Tender

Tender

Sunday, July 29, 2012

The Laughing Master


Play Recedes with Adulthood
If you're not aware, I host all sorts of characters in the spare corners of my mind.  


I’m currently hosting an ancient martial arts Master. He resents being stuck with a low-talent beginner, especially a woman. He says I’m no fun, pent up, and not a natural. In retaliation, I point out that he must have earned me, so he should be grateful for the opportunity to learn what I have to teach. He harrumphs. 

He was the Laughing Master, he shares, though the only humour he’s ever shown me has been at my expense. One thing's for sure: he's pretty serious about being ridiculous. 
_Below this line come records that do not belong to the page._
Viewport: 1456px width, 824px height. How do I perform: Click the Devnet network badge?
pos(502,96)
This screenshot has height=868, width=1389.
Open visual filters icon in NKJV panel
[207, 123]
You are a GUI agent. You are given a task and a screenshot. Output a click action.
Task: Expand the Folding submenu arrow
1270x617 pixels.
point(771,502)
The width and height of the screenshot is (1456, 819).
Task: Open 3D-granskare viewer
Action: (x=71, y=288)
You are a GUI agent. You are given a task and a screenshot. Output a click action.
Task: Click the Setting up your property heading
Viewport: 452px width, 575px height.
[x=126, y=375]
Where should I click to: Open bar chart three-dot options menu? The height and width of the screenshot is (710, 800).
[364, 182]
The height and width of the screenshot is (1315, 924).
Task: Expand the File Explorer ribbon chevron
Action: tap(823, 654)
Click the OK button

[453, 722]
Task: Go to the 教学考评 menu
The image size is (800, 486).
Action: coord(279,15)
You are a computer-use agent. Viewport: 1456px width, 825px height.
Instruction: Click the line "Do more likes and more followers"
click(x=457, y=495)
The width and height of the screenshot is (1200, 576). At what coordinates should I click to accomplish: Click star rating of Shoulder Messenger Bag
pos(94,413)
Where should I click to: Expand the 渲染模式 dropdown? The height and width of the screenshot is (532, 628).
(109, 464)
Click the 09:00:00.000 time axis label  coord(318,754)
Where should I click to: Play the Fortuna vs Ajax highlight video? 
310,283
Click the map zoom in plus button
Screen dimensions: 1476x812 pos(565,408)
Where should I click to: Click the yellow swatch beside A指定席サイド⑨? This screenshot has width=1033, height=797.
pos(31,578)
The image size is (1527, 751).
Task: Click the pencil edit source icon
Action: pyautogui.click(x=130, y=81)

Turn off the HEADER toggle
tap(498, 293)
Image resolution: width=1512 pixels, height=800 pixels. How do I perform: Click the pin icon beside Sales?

MAKE NOISE! The Master decrees. I do not want to make noise. He prefers a deep, throaty Kiai, a death growl that isn’t, which sounds to me only like a silly girl trying to imitate a man’s sound. He wants me to yowl, howl, hiss and growl to add power to my strikes. (I feel like an idiot.)

MAKE FACES! The Master demands. Wide eyes, screwed up nose, teeth bared, nostrils flared – comic faces, extreme and grotesque. Appear slightly mad, he insists. When you make unexpected sounds and distracting faces, you take your opponent off-balance. You separate his energy. Your face is a frightening, changing mask, an integral part of your strike. Let the strike make the face. (I have no idea what that means.)

LAUGH! The Master commands. You find it funny to be forced to fight. It is funny! Laugh like it’s your privilege to be alive in a body in motion. It is your privilege! Your laugh creates anxiety for an opponent. What is she laughing at? Why is she not afraid? The aggressor loses focus. Laugh when you achieve a strike, laugh when you miss. Laugh when you win and when you writhe on the floor. Liberate your laughter, child. (I anxiously giggle.) 

I wish I could give him what he wants. I try. He's right - I am pent up. I'm working on loosening the screws I tightened for years with all my might. I'm trying to re-learn how to be playful with my own body. In the meantime, I suggest, he will just have to find me funny. The Master replies that when I can find myself funny, perhaps I will progress. Until then, he deadpans, fake it.

I’m sure he’s right. I force myself to smile in the mirror. And begin again.